To prevent tax avoidance, anti-avoidance measures like a “look-back” period could be implemented, alongside taxing sure gifts or transfers made before death. The government would likely establish a dedicated tax wing for assessing, collecting, and ensuring compliance through audits and enforcement. Clear legislative frameworks, taxpayer education, and robust administrative systems would be essential in ensuring the success of such a policy.

India’s Previous Experience with Inheritance Tax

India did, at one point, have an inheritance tax. The Estate Duty Act was introduced in 1953 but was abolished in 1985 by the Rajiv Gandhi-led government. The rationale behind scrapping the tax included high collection costs, tax evasion, and concerns over double taxation. Along with the inheritance tax, India also had a gift tax (abolished in 1998) and a wealth tax (repealed in 2015). In the 2016 Union Budget, the government announced the abolition of wealth tax, replacing it with a surcharge on the super-rich. A 10% surcharge is levied on personal income exceeding ₹50 lakh, with the maximum surcharge rate reaching 25% for those earning above ₹2 crore.

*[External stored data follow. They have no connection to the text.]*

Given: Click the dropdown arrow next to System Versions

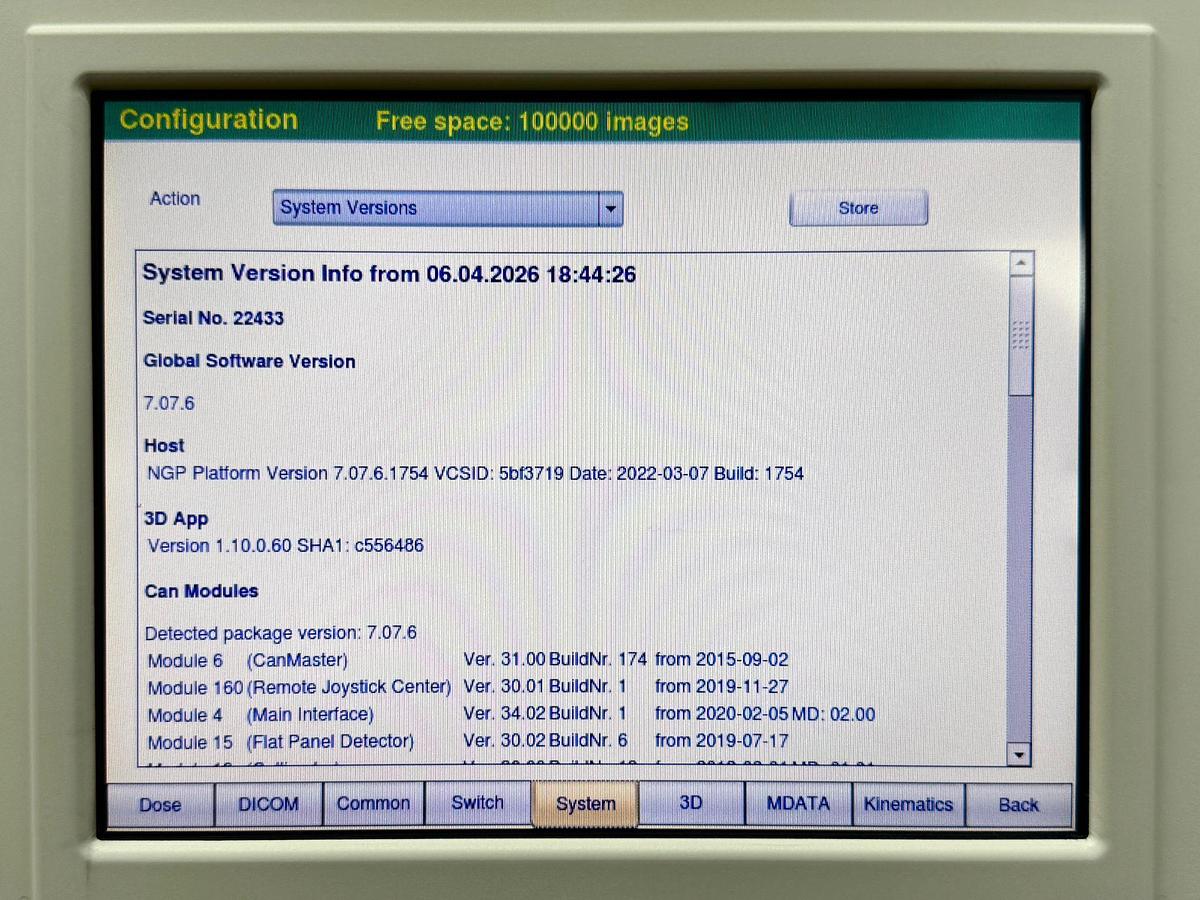Looking at the screenshot, I should pos(611,207).
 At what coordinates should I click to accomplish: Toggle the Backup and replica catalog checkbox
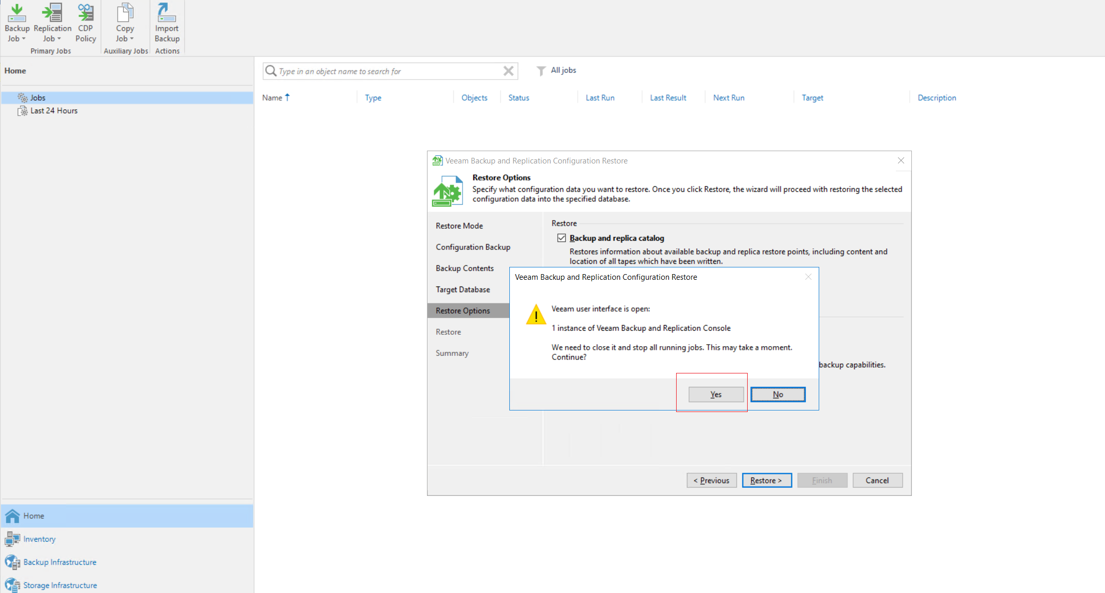(x=561, y=238)
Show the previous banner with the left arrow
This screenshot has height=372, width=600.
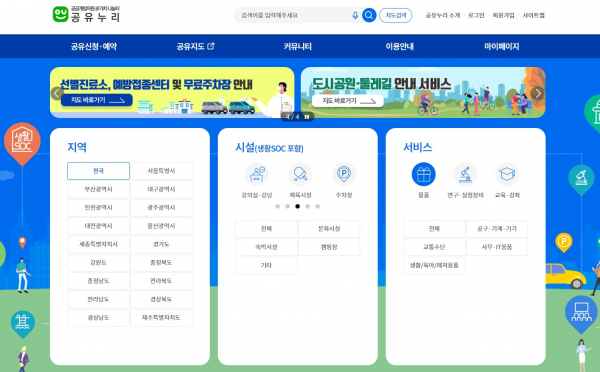click(57, 93)
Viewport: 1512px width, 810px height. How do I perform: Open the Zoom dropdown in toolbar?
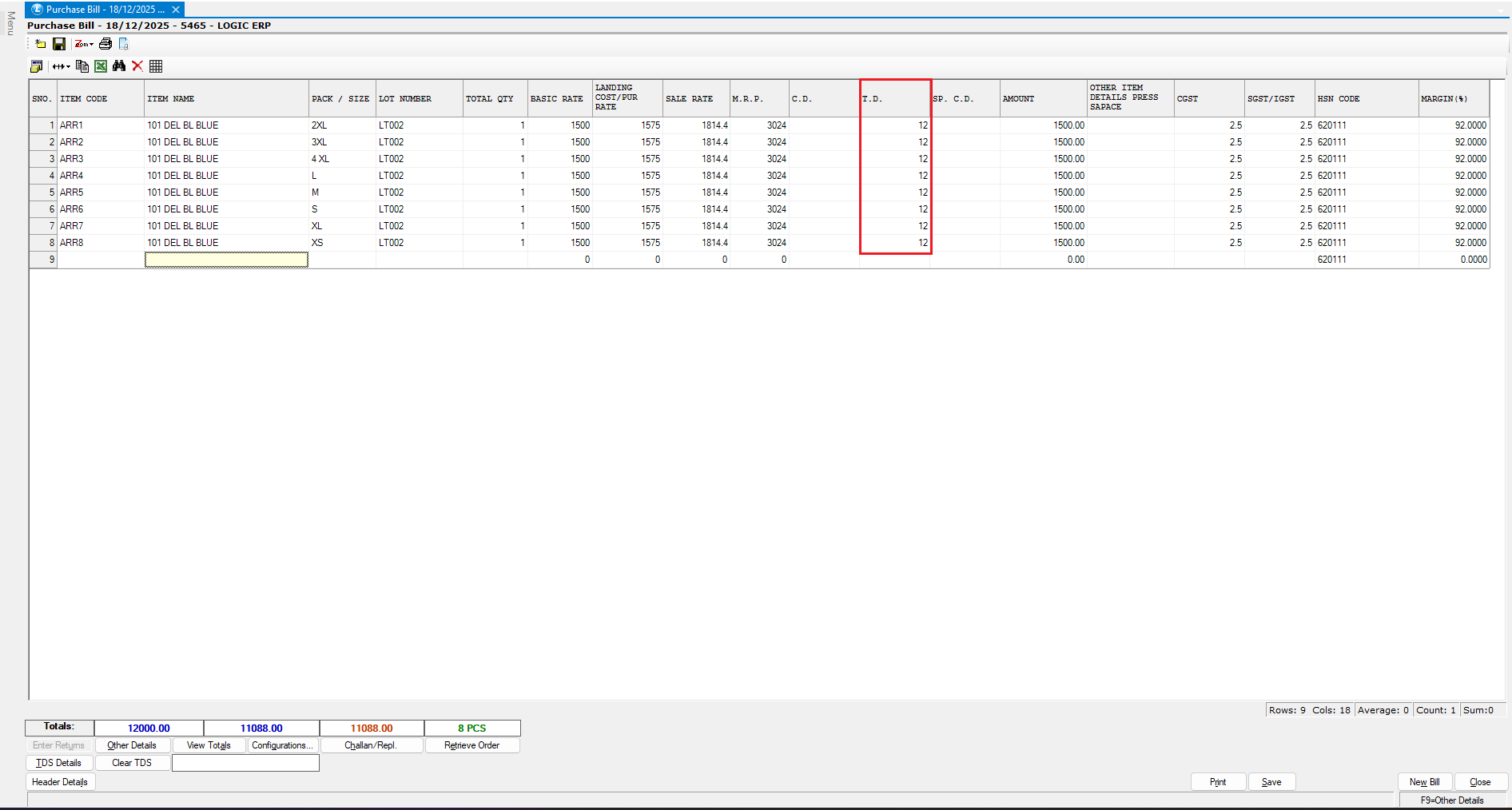click(x=84, y=44)
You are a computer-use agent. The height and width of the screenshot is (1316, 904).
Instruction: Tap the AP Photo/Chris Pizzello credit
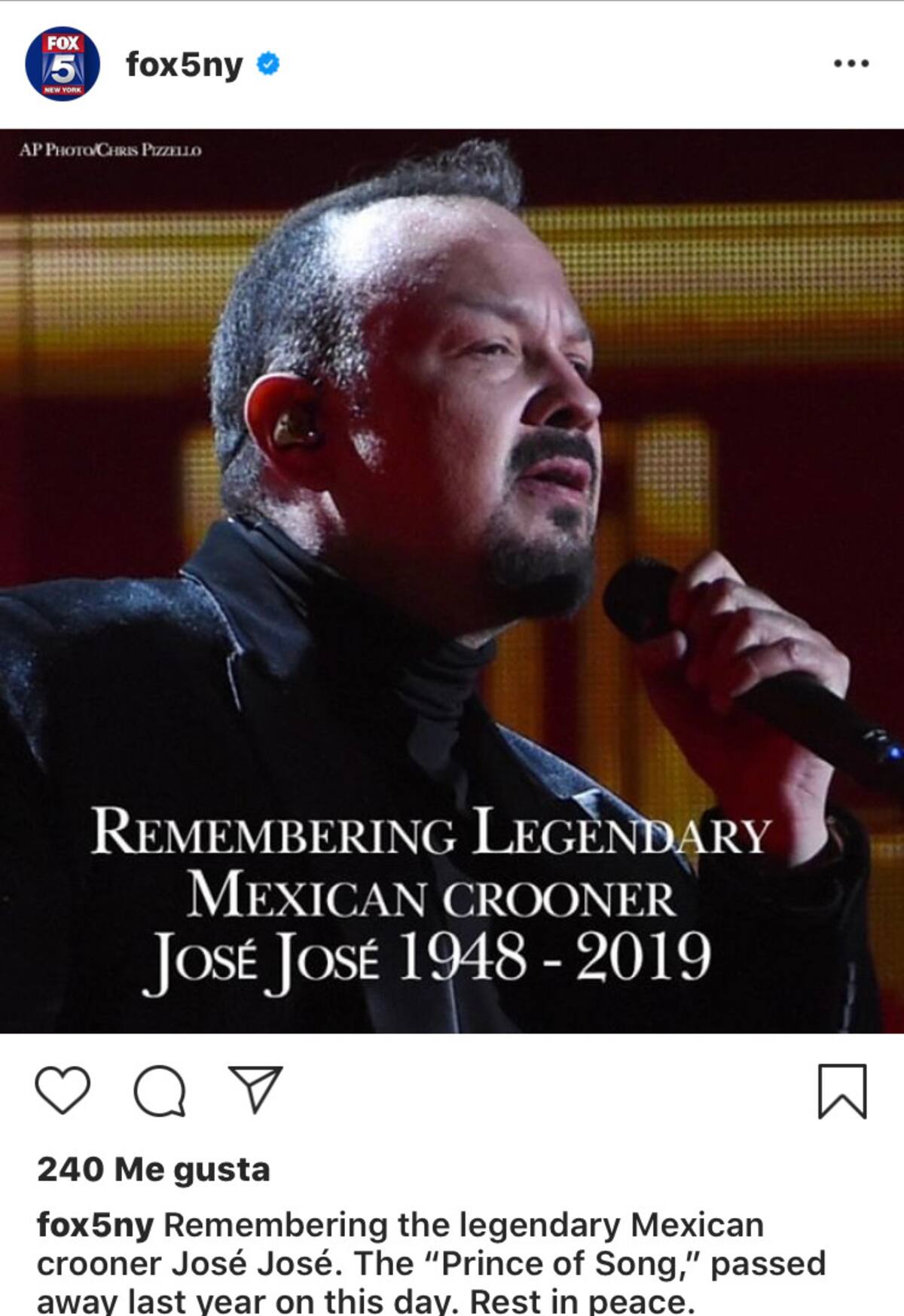pos(110,150)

Although the reintroduction of inheritance tax has been discussed several times, including internally in 2019, it has not yet been implemented.

The Role of Inheritance Tax in Addressing Income Inequality

Proponents of inheritance tax argue that it could address the growing income inequality in India by taxing larger estates. The revenue from inheritance tax could fund public services and initiatives to support the underprivileged. Additionally, it could curb the intergenerational transfer of wealth, fostering economic mobility and reducing the concentration of wealth in a few hands.

As tax expert Sandeep Jhunjhunwala from Nangia Andersen notes, a progressive inheritance tax with exemptions for lower—and middle-income families could help promote a fairer distribution of wealth.

However, there are also opposing views. Sudhir Kapadia, Partner at EY India, believes India should focus on wealth creation before implementing an inheritance tax. He argues that introducing such a tax might not be advisable until the country generates sufficient wealth.

International Experience with Inheritance Tax

India isn’t alone in considering inheritance tax. At least 26 countries, including developed nations such as the US, UK, Germany, Japan, South Korea, France, and Italy, have implemented inheritance taxes, with rates varying from 4% to 80%.

In the US, for instance, certain types of trusts, like irrevocable trusts, can help heirs avoid estate taxes. Such trusts transfer the ownership of assets from the original owner to the beneficiaries without triggering inheritance tax.

Impact of Inheritance Tax on Government Revenue

Introducing an inheritance tax in India could increase tax collections. This could open up a new source of government revenue, especially targeting large estates that have been transferred across generations. If effectively structured, the revenue generated could be substantial and directed towards public services.

However, opponents argue that it could discourage savings and investments. Individuals may be reluctant to accumulate wealth if they know a large portion of it will be taxed upon inheritance. Additionally, inheritance tax could lead to legal disputes among heirs, further escalating financial and emotional burdens on families.

Akhil Chandna, Partner at Grant Thornton Bharat, raises concerns that inheritance tax could provoke litigation and create more complications for legal heirs.

Conclusion

The debate surrounding inheritance tax in India is multi-faceted. While it holds the potential to address wealth inequality and contribute to government revenue, it also presents challenges in terms of implementation, potential disputes, and discouraging savings. It is crucial for the government to carefully evaluate the lessons from international experiences and India’s past attempts before deciding whether to bring back an inheritance tax. The success of such a tax would depend on creating a clear legislative framework, implementing anti-avoidance measures, and ensuring effective administrative systems to enforce compliance. Until such measures are implemented, inheritance tax remains a contentious issue in India.